The crucial point is that records accumulate. They are not inserted one-by-one. At end-of-batch, the grammar’s start rule (loader_start in load_grammar.yy) calls m_driver.get_object_loader ().flush_records (), which dispatches the entire vector to the storage layer:

// server_object_loader::flush_records — load_server_loader.cpp:728
log_sysop_start (m_thread_ref);
int error_code = locator_multi_insert_force (
m_thread_ref,
&m_scancache.node.hfid, &m_scancache.node.class_oid,
m_recdes_collected,
/*has_index=*/true,
/*op_type=*/MULTI_ROW_INSERT,
&m_scancache, &force_count, /*pruning_type=*/0,
NULL, NULL, UPDATE_INPLACE_NONE, /*dont_check_fk=*/true);
if (error_code == NO_ERROR) {
log_sysop_attach_to_outer (m_thread_ref);
m_rows += m_recdes_collected.size ();
}

locator_multi_insert_force (locator_sr.c:13779) packs the records onto fresh heap pages using heap_alloc_new_page → heap_insert_logical(in_place) and emits one pgbuf_log_redo_new_page log record per filled page — the bulk-write shortcut described above. Indexes are still maintained inline (has_index=true) because CUBRID does not yet bulk-build secondary indexes for primary-key tables; instead, the heap insert path uses the same btree_insert it would for a per-row INSERT, just amortised across the page-fix lifetime of one heap page.
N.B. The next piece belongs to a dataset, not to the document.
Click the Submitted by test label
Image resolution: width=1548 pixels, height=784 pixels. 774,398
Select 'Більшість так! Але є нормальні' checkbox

There is one fallback path: when HA is not disabled, the “page-image-redo” log record cannot be replicated (the slave needs record-level LSAs per row). The loader detects this with HA_DISABLED () and falls back to a per-record loop calling locator_insert_force with log_sysop_start / log_sysop_attach_to_outer per row:

// flush_records HA path — load_server_loader.cpp:766
if (insert_errors_filtered || !HA_DISABLED ()) {
for (size_t i = 0; i < m_recdes_collected.size (); i++) {
log_sysop_start (m_thread_ref);
RECDES local_record = m_recdes_collected[i].get_recdes ();
int error_code = locator_insert_force (m_thread_ref, &hfid,
&class_oid, &dummy_oid, &local_record, /*has_index=*/true,
op_type, &m_scancache, &force_count, /*pruning=*/0, NULL, NULL,
UPDATE_INPLACE_NONE, NULL, has_BU_lock,
/*dont_check_fk=*/true, /*ignore_serializable=*/false);
// ... per-record commit-or-skip with log_sysop_attach/abort
}
}

So CUBRID’s “direct path” is really page-batched, not log-free: it batches log records at the page granularity rather than the row granularity, but it still emits one redo per page. That choice preserves crash recovery and (in non-HA mode) replication correctness while still beating per-row WAL by one to two orders of magnitude.

flowchart LR
    subgraph WORKER["load_task::execute (worker thread)"]
      P1[bison parse batch] --> P2[per-row<br/>process_line]
      P2 --> P3[heap_attrinfo_set]
      P3 --> P4[finish_line]
      P4 --> P5[heap_attrinfo_transform_to_disk_except_lob]
      P5 --> P6[m_recdes_collected.push_back]
      P6 -.next row.-> P2
      P6 --> P7[end-of-batch:<br/>flush_records]
    end
    subgraph FLUSH["flush_records branches"]
      P7 --> Q1{HA disabled<br/>and no error filter?}
      Q1 -- yes --> Q2[locator_multi_insert_force<br/>page-image redo log]
      Q1 -- no --> Q3[per-record<br/>locator_insert_force loop]
    end
    Q2 --> R1[xtran_server_commit]
    Q3 --> R1
    R1 --> R2[wait_for_previous_batch<br/>then commit]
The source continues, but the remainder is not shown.